(What is asked) Can you copy out, word for word, the stretch of items from the line containing "Given: Click the" through the line containing "Action: pyautogui.click(x=575, y=233)", with both of those lines included?

(Source records)
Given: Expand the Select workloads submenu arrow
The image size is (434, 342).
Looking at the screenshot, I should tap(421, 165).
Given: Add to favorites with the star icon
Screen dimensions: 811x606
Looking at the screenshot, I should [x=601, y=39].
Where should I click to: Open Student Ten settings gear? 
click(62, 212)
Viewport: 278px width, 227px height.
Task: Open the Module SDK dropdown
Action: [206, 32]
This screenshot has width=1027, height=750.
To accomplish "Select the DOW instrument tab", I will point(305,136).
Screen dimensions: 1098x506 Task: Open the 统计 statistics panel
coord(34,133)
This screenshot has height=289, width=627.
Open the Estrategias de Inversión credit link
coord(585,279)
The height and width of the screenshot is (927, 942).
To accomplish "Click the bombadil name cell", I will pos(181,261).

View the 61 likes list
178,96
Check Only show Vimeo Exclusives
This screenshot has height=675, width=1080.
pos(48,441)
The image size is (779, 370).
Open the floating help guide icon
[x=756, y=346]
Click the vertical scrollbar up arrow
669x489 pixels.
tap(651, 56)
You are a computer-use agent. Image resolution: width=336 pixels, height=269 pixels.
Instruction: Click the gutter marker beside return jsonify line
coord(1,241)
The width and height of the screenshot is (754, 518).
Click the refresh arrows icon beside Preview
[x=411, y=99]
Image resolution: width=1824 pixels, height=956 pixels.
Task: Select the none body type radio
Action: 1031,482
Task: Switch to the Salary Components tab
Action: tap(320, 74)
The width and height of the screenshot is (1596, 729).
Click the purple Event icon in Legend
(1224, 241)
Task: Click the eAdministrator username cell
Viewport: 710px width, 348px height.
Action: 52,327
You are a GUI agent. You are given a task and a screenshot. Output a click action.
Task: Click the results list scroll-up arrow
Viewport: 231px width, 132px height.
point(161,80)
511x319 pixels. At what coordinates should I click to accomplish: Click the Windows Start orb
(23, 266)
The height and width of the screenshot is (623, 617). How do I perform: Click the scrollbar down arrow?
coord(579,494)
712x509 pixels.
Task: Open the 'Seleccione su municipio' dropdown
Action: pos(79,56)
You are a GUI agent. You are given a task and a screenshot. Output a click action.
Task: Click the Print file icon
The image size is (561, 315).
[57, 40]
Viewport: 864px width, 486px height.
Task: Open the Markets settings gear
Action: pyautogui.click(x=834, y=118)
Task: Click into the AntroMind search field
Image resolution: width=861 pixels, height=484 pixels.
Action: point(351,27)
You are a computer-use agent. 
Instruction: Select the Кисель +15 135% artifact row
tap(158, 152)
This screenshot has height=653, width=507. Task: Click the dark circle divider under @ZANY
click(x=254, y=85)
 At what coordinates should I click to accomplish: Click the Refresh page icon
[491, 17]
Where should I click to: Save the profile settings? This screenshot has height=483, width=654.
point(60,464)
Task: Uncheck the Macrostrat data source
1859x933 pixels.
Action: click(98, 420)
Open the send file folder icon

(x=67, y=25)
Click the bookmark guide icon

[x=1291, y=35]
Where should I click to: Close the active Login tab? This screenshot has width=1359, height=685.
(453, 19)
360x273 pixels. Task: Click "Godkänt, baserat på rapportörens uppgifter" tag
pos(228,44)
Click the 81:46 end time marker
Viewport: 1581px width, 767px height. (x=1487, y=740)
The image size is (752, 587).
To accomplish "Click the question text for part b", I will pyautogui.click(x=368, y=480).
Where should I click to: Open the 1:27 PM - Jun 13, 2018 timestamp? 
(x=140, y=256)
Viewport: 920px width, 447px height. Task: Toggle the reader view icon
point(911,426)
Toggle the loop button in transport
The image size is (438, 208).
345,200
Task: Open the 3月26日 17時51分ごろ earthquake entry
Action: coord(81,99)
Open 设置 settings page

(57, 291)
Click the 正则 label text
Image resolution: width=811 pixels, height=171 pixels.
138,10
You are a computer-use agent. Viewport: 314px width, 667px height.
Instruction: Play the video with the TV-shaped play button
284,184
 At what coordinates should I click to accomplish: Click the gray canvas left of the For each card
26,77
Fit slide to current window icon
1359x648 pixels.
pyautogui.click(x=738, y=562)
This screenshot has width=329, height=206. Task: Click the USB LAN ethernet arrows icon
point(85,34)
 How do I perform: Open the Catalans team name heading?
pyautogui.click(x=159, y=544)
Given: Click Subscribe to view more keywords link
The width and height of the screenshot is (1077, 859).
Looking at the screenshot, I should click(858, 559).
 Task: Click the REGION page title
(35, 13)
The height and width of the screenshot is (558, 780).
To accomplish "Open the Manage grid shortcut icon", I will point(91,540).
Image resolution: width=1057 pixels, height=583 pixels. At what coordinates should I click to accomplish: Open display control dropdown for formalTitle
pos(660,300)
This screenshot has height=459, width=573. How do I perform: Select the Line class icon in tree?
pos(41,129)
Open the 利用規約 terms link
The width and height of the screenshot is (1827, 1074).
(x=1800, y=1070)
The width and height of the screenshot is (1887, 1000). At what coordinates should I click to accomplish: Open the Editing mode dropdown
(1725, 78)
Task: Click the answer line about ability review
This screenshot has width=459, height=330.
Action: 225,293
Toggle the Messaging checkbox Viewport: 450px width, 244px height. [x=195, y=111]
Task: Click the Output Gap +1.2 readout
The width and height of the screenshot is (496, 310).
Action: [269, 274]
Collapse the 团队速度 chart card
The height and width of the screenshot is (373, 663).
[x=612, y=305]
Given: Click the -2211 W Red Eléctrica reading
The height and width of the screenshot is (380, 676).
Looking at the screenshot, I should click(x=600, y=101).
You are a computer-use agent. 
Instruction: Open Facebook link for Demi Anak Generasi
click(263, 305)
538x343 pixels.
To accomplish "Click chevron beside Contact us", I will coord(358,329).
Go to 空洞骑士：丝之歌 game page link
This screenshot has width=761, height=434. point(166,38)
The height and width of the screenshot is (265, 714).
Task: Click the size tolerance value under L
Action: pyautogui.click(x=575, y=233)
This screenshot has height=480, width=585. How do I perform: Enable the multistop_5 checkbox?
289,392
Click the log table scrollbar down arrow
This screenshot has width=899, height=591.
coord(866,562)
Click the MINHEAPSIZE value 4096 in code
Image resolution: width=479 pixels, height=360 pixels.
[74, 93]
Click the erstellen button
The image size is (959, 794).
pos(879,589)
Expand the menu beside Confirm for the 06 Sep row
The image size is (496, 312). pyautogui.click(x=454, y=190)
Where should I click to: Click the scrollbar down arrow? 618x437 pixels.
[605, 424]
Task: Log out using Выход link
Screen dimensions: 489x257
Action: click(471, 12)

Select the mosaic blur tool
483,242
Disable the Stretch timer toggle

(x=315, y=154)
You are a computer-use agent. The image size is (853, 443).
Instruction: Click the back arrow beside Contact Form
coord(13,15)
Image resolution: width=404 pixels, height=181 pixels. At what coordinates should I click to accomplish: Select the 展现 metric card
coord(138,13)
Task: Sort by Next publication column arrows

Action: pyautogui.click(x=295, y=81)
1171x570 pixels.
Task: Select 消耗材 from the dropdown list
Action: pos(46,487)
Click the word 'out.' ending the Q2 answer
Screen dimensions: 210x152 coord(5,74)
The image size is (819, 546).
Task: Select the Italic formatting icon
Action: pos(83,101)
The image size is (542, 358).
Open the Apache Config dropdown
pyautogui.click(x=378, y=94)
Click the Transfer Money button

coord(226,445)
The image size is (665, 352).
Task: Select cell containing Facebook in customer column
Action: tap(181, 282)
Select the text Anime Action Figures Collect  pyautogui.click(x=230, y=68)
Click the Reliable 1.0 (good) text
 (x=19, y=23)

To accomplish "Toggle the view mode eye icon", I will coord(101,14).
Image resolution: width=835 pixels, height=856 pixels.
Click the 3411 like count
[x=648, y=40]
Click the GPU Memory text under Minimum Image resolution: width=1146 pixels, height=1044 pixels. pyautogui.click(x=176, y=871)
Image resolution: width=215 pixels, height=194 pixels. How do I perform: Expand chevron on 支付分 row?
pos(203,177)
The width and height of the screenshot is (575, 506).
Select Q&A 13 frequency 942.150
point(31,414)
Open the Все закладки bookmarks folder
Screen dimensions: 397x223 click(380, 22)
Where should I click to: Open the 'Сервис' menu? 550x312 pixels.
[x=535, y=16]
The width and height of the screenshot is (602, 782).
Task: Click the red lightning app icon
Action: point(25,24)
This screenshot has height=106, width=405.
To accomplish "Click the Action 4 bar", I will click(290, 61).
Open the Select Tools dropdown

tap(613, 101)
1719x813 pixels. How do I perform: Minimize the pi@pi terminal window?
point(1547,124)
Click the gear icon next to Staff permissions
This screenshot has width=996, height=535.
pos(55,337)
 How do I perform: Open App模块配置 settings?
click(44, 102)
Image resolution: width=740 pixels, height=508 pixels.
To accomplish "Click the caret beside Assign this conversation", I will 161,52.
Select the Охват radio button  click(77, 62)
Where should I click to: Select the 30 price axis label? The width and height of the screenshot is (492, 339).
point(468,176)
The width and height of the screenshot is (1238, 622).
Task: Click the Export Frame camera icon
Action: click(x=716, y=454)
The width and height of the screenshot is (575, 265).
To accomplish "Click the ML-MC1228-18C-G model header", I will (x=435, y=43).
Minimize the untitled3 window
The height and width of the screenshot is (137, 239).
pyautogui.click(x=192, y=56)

(Result of the task)
Given: Click the -2211 W Red Eléctrica reading
The height and width of the screenshot is (380, 676).
Looking at the screenshot, I should click(x=600, y=101).
You are a computer-use agent. 
Instruction: Open Facebook link for Demi Anak Generasi
click(263, 305)
538x343 pixels.
To accomplish "Click chevron beside Contact us", I will coord(358,329).
Go to 空洞骑士：丝之歌 game page link
This screenshot has width=761, height=434. point(166,38)
The height and width of the screenshot is (265, 714).
Task: Click the size tolerance value under L
Action: pyautogui.click(x=575, y=233)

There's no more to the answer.